The FTC said that they are considering their actions, describing the ruling as “disappointing.” The Pennsylvania Attorney General said it is reviewing the ruling.

Jefferson and Einstein said they are pleased with the ruling, and await the decision of the FTC and state AG as to whether they will appeal.

“We are gratified by today’s decision in which the court properly concluded that the government was unable to show that the transaction would reduce competition in the highly competitive Philadelphia area,” Virginia Gibson, a partner at Hogan Lovells, which represented Jefferson and Einstein, said in prepared remarks.

The competitive advantage skews toward the insurer in Philadelphia, Pappert concluded. The decision detailed 51 area hospitals, with Jefferson and Einstein accounting for just two of the 13 health systems in the market.

While Philadelphia’s provider market is relatively less consolidated compared to other metro areas, there are only four insurers in the region. Independence Blue Cross has more than half of the market share, accounting for around 20% of Jefferson’s total revenue, according to the court filings.

“Jefferson’s Chief Executive Officer Dr. Stephen Klasko characterized the area as having ‘the worst externalities of any city in the country’ for healthcare systems because there is ‘pretty much a monopolistic type insurance situation with a few insurers,'” the decision reads.

While regulators claimed that the merged system would control at least 60% of the acute care North Philadelphia market, they defined that geographic area without Penn Medicine’s three Philadelphia hospitals, among others, the court found.
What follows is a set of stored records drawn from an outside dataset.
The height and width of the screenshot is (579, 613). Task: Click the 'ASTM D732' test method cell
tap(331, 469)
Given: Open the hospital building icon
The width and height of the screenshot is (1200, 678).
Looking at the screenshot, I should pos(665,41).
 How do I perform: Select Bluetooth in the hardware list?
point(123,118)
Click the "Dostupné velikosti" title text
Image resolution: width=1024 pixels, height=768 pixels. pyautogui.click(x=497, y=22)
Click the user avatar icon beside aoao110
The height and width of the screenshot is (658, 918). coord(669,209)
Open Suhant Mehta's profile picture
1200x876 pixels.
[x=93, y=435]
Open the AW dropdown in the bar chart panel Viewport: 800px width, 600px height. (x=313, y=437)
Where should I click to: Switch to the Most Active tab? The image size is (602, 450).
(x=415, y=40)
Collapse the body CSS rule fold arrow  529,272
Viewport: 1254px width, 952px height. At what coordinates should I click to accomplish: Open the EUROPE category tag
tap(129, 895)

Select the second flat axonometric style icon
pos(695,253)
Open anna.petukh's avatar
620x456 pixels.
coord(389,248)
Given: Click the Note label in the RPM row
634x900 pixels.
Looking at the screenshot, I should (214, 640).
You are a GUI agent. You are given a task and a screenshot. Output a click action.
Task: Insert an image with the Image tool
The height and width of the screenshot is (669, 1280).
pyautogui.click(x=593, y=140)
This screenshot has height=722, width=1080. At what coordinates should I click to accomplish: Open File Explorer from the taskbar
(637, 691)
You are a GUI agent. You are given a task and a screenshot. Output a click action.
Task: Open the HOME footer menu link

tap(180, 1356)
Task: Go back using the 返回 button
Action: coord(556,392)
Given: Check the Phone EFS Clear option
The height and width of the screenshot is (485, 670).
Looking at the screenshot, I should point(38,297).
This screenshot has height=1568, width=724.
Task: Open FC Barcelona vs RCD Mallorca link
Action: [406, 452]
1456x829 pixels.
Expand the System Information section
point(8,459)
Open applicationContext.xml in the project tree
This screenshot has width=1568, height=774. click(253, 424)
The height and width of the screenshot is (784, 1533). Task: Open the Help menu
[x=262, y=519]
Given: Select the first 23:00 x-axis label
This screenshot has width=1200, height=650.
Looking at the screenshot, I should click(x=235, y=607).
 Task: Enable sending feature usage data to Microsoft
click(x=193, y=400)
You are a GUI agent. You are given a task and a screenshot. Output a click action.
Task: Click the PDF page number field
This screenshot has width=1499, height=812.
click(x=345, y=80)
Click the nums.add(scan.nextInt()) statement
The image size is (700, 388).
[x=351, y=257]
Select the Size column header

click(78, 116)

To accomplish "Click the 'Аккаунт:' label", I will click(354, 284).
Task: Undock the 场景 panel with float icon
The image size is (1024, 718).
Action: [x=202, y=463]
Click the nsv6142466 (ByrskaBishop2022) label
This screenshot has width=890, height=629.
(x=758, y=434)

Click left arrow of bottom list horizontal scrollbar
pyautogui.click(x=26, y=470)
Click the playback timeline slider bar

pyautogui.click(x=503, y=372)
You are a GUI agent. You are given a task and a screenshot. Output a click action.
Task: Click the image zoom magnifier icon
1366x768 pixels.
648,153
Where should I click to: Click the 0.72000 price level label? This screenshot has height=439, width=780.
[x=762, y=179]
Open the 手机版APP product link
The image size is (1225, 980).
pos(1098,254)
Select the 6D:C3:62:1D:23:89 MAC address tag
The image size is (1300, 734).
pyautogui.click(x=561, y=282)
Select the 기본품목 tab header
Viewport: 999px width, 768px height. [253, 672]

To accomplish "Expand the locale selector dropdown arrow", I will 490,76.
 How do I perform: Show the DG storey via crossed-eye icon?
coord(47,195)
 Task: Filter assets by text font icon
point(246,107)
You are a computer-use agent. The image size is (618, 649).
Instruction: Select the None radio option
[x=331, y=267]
The combined system would also control at least 70% of the inpatient acute rehabilitation facilities in Philadelphia, federal and state authorities said. That was the first time a system attempted to define rehabilitation services as a relevant product market, according to court filings, noting that market definition was also narrow and ultimately flawed since it excluded skilled-nursing facilities.

In addition, regulators did not adequately define the southeastern Pennsylvania market, the court ruled, finding limited probability of a competitive imbalance if the merger went through.

The second largest health insurer in southeastern Pennsylvania has “no concerns” about the Jefferson-Einstein merger and the third largest never said it would pay higher rates for general acute care services post-merger, according to court filings.